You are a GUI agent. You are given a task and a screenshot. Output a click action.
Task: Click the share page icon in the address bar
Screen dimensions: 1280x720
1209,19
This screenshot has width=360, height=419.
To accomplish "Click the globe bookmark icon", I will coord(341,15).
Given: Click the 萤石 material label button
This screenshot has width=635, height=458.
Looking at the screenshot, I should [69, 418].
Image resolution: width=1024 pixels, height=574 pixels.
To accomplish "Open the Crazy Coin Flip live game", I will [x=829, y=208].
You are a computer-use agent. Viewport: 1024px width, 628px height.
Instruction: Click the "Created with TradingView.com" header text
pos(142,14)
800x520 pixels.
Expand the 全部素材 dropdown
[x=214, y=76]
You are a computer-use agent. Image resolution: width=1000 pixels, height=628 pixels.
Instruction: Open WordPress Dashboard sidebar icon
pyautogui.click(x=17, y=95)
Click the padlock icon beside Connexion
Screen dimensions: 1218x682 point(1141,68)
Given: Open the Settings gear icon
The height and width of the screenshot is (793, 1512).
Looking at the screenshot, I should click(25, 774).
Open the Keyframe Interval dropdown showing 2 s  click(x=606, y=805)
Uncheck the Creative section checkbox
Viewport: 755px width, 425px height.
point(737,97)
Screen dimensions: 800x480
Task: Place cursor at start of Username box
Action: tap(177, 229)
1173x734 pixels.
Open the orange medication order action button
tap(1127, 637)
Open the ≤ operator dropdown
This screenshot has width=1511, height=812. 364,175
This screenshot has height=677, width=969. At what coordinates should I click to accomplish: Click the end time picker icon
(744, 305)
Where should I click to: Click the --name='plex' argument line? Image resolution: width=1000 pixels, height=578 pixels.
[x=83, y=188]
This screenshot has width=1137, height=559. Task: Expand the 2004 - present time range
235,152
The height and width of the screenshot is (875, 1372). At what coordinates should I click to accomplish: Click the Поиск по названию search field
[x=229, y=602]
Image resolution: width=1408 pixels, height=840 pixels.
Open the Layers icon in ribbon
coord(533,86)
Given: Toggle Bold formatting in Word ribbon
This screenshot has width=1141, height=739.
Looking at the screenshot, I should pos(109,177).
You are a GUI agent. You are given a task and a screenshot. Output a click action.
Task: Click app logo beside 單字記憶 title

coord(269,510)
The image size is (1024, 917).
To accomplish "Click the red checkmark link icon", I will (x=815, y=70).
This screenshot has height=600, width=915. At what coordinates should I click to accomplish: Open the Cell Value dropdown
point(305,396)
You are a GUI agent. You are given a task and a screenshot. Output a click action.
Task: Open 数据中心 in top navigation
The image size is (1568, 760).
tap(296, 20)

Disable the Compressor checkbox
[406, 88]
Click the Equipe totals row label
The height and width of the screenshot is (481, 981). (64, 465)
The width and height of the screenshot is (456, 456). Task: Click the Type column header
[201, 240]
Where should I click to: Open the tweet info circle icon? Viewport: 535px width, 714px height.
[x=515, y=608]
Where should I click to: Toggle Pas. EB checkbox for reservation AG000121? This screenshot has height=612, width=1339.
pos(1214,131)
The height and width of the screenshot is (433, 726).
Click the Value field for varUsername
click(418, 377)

Work item :: Lines from the top of the entries above to the line that contains "This screenshot has width=360, height=419." should be set down exactly, please, with both ends kept and nothing added.

Reply to the exercise ::
You are a GUI agent. You are given a task and a screenshot. Output a click action.
Task: Click the share page icon in the address bar
Screen dimensions: 1280x720
1209,19
This screenshot has width=360, height=419.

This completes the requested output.